GIVEN REQUEST: Extract and reproduce verbatim the entries starting at the line containing "Open Julius6754's user profile" and ending at the last of the entries.

MATERIAL:
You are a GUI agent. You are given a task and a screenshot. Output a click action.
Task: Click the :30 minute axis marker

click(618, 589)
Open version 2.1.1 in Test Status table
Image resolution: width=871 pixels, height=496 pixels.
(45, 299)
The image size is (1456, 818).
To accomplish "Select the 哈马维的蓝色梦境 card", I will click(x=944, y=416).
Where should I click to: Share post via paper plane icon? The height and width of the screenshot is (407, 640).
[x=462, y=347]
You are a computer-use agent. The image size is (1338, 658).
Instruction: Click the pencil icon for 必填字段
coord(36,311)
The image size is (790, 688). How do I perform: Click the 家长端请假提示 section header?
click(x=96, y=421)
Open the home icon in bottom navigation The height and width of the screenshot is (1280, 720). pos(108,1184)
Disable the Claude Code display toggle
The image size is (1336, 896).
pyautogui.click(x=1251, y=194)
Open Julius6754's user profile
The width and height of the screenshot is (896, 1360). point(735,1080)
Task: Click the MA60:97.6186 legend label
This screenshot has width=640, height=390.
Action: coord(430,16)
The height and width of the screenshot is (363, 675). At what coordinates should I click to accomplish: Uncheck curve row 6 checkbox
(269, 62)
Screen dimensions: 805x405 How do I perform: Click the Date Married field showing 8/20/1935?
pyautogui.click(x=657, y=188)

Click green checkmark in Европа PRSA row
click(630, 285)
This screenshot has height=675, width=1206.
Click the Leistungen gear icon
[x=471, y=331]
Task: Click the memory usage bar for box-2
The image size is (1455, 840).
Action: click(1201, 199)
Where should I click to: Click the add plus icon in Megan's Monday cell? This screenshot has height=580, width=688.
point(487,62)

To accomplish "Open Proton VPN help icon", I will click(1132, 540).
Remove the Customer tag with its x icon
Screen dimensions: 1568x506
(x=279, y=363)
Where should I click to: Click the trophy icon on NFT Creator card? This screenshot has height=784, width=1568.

RESPONSE TO THIS TASK:
Open Julius6754's user profile
The width and height of the screenshot is (896, 1360). point(735,1080)
Task: Click the MA60:97.6186 legend label
This screenshot has width=640, height=390.
Action: coord(430,16)
The height and width of the screenshot is (363, 675). At what coordinates should I click to accomplish: Uncheck curve row 6 checkbox
(269, 62)
Screen dimensions: 805x405 How do I perform: Click the Date Married field showing 8/20/1935?
pyautogui.click(x=657, y=188)

Click green checkmark in Европа PRSA row
click(630, 285)
This screenshot has height=675, width=1206.
Click the Leistungen gear icon
[x=471, y=331]
Task: Click the memory usage bar for box-2
The image size is (1455, 840).
Action: click(1201, 199)
Where should I click to: Click the add plus icon in Megan's Monday cell? This screenshot has height=580, width=688.
point(487,62)

To accomplish "Open Proton VPN help icon", I will click(1132, 540).
Remove the Customer tag with its x icon
Screen dimensions: 1568x506
(x=279, y=363)
Where should I click to: Click the trophy icon on NFT Creator card? This screenshot has height=784, width=1568.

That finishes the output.